Dataset entries:
* * *

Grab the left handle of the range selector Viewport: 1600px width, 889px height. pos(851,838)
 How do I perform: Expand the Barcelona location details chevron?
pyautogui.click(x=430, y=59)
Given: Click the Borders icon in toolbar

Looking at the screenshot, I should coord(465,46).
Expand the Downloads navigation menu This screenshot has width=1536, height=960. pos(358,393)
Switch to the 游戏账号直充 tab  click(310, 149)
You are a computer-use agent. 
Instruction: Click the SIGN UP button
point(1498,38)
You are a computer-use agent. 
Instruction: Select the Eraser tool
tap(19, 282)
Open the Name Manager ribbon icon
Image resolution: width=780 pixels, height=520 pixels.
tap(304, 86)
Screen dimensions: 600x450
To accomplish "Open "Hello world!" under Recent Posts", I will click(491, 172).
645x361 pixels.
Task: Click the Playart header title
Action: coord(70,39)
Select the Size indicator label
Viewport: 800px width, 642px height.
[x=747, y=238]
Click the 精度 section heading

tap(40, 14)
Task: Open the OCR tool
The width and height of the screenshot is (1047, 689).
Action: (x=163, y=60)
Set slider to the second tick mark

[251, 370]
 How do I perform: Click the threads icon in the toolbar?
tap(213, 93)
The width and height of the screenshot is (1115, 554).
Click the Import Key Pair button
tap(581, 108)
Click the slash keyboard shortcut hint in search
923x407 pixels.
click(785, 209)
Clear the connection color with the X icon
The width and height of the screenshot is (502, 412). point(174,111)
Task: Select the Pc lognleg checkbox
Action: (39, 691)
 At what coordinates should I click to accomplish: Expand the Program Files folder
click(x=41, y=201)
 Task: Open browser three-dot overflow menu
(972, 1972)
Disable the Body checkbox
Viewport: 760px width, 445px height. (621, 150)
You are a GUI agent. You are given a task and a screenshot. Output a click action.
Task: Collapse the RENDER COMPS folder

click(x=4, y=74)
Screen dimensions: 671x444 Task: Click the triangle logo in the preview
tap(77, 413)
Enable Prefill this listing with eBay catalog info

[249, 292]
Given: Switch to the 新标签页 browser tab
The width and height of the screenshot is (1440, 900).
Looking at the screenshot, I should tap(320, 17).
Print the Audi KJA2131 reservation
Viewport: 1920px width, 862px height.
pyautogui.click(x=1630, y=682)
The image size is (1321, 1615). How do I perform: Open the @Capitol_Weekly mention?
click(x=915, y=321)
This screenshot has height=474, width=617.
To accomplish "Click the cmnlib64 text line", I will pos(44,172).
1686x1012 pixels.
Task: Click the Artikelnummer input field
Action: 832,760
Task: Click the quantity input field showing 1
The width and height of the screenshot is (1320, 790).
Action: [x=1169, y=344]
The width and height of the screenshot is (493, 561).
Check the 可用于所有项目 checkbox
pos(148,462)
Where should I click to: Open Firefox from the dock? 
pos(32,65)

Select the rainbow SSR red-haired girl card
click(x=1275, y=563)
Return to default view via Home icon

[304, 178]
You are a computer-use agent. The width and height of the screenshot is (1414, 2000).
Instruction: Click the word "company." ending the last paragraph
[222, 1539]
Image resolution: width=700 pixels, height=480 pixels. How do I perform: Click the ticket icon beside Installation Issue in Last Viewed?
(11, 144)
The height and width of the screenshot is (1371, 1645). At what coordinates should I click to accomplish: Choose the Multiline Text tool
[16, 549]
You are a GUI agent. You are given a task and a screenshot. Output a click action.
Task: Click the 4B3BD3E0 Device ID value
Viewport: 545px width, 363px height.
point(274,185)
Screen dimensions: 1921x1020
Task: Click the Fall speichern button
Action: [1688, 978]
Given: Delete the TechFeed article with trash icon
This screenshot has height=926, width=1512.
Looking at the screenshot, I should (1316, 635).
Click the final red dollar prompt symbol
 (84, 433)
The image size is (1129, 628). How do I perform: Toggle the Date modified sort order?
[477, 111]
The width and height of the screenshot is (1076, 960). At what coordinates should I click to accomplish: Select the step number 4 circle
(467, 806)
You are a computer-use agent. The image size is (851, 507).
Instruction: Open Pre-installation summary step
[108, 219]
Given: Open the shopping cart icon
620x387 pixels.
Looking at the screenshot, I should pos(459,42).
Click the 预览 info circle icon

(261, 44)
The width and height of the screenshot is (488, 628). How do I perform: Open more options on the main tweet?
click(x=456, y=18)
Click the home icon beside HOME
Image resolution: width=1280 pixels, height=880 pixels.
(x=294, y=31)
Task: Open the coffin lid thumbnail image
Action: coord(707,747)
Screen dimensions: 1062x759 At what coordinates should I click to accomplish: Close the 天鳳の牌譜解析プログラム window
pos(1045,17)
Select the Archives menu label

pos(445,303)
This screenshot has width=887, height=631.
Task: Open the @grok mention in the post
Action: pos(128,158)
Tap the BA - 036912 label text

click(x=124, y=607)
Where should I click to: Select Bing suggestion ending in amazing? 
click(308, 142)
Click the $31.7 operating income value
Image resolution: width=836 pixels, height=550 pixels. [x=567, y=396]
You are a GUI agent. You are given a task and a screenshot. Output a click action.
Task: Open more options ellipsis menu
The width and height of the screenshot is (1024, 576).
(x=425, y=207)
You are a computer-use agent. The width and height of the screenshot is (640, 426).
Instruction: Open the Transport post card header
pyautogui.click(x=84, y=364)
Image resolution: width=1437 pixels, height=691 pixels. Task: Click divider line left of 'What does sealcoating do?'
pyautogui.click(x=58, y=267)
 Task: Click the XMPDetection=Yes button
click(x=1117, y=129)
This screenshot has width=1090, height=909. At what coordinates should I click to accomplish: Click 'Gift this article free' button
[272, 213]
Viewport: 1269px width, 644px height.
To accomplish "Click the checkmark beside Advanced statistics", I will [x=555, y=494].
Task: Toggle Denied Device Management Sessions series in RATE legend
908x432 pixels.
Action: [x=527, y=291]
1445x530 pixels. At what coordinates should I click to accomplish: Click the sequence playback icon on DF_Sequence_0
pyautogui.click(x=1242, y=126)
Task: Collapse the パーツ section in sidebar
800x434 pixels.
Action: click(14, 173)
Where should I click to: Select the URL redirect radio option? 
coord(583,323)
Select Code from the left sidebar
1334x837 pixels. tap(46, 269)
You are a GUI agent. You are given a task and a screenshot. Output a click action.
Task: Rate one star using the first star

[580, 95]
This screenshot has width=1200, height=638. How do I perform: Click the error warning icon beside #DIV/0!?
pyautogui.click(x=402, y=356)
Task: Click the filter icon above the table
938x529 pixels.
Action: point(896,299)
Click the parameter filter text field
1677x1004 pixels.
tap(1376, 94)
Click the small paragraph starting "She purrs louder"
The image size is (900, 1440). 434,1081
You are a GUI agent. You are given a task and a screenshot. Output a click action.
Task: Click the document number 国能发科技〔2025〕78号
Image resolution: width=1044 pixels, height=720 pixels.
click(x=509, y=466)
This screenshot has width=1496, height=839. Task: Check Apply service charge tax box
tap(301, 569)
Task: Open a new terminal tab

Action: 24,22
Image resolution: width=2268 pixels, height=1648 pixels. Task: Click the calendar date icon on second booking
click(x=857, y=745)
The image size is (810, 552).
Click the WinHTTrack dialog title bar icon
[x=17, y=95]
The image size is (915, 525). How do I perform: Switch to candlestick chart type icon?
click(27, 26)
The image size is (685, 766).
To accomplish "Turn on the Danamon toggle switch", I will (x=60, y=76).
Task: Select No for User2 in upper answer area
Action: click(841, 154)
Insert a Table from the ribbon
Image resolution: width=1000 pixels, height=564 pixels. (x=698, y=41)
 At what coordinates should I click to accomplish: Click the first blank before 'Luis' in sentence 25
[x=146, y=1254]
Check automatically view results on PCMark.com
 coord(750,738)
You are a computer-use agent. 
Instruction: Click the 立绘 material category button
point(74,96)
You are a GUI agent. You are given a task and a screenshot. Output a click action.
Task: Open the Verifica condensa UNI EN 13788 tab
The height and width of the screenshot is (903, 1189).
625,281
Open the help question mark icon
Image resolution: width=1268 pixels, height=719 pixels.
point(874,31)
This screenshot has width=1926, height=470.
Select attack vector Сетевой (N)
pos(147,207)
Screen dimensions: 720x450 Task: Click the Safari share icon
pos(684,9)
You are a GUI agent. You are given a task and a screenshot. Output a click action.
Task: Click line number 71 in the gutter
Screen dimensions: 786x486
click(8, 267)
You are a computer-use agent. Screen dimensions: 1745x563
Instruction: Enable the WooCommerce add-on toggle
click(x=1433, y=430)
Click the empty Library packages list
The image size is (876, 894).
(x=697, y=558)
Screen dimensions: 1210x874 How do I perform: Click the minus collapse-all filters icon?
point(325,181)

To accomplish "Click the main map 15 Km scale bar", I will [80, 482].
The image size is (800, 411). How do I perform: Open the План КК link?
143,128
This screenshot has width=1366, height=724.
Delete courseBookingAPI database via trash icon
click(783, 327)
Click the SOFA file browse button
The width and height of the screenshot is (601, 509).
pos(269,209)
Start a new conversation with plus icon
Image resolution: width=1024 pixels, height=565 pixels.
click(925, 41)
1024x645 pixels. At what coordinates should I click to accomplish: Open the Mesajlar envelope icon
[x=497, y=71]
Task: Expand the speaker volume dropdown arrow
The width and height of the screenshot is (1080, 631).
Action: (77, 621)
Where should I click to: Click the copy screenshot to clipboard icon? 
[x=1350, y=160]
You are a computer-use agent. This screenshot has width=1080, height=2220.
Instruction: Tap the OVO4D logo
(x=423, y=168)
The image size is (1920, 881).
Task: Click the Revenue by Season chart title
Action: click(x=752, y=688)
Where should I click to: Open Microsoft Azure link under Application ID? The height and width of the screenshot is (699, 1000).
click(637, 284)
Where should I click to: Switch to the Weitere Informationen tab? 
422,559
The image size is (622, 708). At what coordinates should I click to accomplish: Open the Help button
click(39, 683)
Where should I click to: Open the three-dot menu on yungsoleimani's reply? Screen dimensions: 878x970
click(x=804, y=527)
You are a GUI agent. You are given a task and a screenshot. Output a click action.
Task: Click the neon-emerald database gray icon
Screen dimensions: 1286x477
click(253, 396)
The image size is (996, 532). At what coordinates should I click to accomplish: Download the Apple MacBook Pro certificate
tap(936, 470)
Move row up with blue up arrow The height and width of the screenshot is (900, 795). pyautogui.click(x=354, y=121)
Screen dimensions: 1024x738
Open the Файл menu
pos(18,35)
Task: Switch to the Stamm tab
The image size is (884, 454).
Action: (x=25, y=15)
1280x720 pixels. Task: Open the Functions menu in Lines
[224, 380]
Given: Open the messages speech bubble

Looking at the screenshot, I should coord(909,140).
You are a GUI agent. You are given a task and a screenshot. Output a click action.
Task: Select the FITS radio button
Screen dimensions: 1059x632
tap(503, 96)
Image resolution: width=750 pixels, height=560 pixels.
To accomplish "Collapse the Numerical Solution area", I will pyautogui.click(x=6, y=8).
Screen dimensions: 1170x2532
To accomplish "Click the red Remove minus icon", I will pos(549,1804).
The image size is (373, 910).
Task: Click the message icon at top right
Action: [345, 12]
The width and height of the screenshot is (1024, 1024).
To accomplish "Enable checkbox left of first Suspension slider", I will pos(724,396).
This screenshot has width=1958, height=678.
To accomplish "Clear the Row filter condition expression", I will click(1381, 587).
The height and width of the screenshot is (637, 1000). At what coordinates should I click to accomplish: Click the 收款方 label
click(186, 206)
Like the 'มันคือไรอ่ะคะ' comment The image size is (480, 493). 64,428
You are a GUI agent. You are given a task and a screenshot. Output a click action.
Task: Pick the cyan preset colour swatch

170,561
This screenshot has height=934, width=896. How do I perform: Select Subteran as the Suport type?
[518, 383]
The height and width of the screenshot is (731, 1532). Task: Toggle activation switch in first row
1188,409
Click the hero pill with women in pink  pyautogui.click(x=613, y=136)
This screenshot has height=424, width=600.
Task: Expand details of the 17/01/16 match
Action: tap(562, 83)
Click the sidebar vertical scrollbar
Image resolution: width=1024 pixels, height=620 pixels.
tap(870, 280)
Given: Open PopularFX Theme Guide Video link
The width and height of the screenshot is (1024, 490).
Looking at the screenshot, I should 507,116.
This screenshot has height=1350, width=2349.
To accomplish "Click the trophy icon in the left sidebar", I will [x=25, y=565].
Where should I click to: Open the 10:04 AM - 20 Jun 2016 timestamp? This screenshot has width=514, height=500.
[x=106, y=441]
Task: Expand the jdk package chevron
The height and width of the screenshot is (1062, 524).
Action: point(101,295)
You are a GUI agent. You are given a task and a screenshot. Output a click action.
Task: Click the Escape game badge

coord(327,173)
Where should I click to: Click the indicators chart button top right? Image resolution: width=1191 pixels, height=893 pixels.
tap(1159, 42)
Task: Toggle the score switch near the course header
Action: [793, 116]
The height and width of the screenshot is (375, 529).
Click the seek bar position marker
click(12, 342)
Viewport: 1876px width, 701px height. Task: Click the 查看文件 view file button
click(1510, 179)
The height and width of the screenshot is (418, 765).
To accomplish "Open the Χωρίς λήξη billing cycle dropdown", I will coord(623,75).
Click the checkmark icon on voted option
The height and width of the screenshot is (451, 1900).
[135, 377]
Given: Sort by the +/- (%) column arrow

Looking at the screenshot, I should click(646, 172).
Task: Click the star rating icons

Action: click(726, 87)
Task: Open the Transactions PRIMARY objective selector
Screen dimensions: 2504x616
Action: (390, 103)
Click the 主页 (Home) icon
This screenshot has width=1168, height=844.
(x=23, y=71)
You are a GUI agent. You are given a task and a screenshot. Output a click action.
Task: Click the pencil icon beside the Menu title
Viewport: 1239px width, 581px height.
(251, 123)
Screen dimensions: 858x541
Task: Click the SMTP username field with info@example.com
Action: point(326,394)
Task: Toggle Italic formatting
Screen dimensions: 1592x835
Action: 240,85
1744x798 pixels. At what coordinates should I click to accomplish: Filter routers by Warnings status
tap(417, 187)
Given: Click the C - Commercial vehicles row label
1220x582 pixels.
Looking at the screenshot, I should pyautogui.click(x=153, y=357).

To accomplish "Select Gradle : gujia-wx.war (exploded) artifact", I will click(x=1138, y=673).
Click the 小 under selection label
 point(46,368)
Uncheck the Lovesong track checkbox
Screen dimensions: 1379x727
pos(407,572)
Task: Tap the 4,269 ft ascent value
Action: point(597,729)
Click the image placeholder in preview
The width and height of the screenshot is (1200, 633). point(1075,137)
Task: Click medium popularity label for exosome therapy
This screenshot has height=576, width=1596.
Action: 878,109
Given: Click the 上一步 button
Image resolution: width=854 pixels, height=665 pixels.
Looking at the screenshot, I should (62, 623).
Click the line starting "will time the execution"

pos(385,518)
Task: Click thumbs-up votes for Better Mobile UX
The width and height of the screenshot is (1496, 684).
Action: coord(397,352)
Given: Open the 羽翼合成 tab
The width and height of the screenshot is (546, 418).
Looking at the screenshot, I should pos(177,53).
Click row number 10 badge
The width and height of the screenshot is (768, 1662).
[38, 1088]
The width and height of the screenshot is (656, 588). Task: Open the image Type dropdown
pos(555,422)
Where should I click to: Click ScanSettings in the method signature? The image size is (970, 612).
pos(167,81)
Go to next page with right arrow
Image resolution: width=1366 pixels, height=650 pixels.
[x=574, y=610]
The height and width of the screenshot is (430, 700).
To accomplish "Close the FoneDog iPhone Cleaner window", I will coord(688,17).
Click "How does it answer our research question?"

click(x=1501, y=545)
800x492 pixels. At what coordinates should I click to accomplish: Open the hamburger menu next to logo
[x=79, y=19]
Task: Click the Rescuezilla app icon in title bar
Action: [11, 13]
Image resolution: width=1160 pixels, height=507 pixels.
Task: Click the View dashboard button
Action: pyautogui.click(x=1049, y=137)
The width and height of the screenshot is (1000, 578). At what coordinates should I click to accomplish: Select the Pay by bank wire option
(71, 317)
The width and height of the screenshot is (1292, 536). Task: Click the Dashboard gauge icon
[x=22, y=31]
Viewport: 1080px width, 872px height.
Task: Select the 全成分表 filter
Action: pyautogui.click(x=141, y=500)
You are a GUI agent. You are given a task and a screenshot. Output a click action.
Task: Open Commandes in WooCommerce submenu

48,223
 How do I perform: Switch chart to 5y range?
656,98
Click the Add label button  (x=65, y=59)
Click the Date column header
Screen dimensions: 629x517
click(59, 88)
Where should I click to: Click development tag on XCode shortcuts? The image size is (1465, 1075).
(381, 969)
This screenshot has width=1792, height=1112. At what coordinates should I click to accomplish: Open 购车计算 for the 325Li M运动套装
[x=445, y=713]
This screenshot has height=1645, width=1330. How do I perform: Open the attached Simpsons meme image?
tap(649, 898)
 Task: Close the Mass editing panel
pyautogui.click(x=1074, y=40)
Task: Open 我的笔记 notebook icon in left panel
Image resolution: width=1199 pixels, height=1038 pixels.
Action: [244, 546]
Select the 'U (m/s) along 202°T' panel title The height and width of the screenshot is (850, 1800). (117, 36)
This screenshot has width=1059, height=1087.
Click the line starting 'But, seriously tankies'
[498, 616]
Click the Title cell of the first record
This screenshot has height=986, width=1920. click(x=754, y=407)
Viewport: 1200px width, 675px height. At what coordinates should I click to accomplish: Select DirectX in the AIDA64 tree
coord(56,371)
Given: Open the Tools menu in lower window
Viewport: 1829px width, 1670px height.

* * *

Goal of the exercise
Copy the records above faithfully. Begin at their first line, end at the line containing "Expand the Downloads", and include nothing else.

Solution below
Grab the left handle of the range selector Viewport: 1600px width, 889px height. pos(851,838)
 How do I perform: Expand the Barcelona location details chevron?
pyautogui.click(x=430, y=59)
Given: Click the Borders icon in toolbar

Looking at the screenshot, I should coord(465,46).
Expand the Downloads navigation menu This screenshot has width=1536, height=960. pos(358,393)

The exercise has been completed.